Напрасно было бы указывать нам на историю западных народов. Уже в силу одного того, что это была иная история. И ещё в силу того, что ни один из западных народов не искал спасения в демократии после 30-40-летнего тоталитаризма. И особенно в силу того, что то, что одному народу может быть и здорово, то может принести другому смерть! И как же не спросить себя: почему так трудно даётся демократия балканским народам, азиатским народам и южно-американским народам? Спасала ли демократия Испанию или губила? Почему Германия, начавшая историю своей демократии сто лет тому назад, кончила тоталитарным крушением? Почему демократический режим, разыгрываемый по всем правилам парламента, никак не вывезет из оврага современную Францию, несмотря на её политический опыт, цивилизованность и гражданственность? И в чём проявилась целебность демократии в современной Польше, Чехии, Венгрии и Румынии? — Не следует ли раз навсегда оставить победоносный тон, аргументируя демократическим опытом на Западе?
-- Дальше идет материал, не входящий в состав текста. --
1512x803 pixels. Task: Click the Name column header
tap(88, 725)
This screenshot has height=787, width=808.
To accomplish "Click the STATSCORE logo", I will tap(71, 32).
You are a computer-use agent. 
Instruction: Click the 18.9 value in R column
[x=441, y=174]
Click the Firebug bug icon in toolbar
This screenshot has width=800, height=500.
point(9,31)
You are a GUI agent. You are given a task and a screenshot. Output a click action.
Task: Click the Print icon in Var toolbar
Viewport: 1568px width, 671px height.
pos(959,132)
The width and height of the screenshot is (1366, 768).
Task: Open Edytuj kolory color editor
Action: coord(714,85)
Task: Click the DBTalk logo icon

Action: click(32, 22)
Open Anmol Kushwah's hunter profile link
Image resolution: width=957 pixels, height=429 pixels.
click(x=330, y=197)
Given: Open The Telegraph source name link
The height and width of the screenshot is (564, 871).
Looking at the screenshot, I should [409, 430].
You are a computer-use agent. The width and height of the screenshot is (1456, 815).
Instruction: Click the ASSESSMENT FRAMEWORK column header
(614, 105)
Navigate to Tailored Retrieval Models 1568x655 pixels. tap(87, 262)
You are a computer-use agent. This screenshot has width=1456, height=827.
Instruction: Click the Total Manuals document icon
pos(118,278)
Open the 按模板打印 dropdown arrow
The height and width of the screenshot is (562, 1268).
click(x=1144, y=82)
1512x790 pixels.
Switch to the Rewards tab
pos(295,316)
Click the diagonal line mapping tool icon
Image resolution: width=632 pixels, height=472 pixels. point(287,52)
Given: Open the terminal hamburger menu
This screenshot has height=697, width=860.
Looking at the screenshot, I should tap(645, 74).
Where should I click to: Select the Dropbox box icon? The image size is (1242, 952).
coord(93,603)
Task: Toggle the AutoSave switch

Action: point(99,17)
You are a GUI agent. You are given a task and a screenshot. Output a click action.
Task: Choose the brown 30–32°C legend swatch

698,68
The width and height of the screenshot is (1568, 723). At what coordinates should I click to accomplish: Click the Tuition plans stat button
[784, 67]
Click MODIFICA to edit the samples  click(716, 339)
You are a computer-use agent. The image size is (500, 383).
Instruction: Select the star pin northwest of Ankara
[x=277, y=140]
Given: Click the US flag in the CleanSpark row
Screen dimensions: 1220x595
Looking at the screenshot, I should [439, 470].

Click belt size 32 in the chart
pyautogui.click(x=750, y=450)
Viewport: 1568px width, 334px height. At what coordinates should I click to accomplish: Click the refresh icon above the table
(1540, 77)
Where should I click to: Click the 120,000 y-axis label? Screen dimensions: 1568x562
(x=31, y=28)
И пусть не найдётся ни одного клеветника среди эмигрантских публицистов, который решится, вопреки всему, приписать нам скрытую симпатию к тоталитарному режиму. Мы видели левый тоталитаризм и правый тоталитаризм; мы испытали на себе оба режима вплоть до арестов, допросов, угроз, запретов; и даже более того. Мы имели возможность изучить оба режима до дна и относимся с нескрываемым нравственным и политическим отвращением к обоим.

Но о демократии мы мыслим гораздо выше и лучше, чем господа формальные демократы. И утверждаем следующее: страна, лишённая необходимых предпосылок для здоровой творческой демократии, не должна вводить у себя этого режима до тех пор, пока эти основные предпосылки не будут созданы. До тех же пор введение демократического строя может быть только гибельным для этой страны.

(15-30 мая 1951 г.)


О ФОРМАЛЬНОЙ ДЕМОКРАТИИ


Есть два различных понимания государства и политики: механическое и органическое. Механическое — отстаивает человеческую инстинктивную особь и её частные интересы; оно измеряет жизнь количественно и формально. Органическое исходит от человеческого духа и восходит к национальному единству и его общим интересам; оно качественно и ищет духовных корней и решений. Которое же из этих пониманий желательно и спасительно для грядущей России?

Рассмотрим сначала механическое воззрение.

Оно видит в человеке прежде всего инстинктивную особь. имеющую свои «желания» и «потребности»: каждый желает меньше работать, больше наслаждаться и развлекаться; плодиться и наживать; иметь свои безответственные мнения и беспрепятственно высказывать их; подыскивать себе где угодно единомышленников и объединяться с ними; ни от кого не зависеть и иметь как можно больше влияния и власти. Ведь люди родятся «равными» и потому каждому из них должны быть предоставлены одинаковые права для отстаивания своих «желаний» и «потребностей»: это «неприкосновенные права свободы», которые «не терпят ограничений». Поэтому каждая человеческая особь должна иметь в государственных делах равное право голоса. Сколько людей, столько равных голосов. Что кому нравится, то пусть каждый беспрепятственно и отстаивает. Единомышленники всех стран пусть свободно объединяются; поданные голоса пусть подсчитываются; большинство голосов будет всё решать. «Тогда пойдёт всё гладко и станет всё на место».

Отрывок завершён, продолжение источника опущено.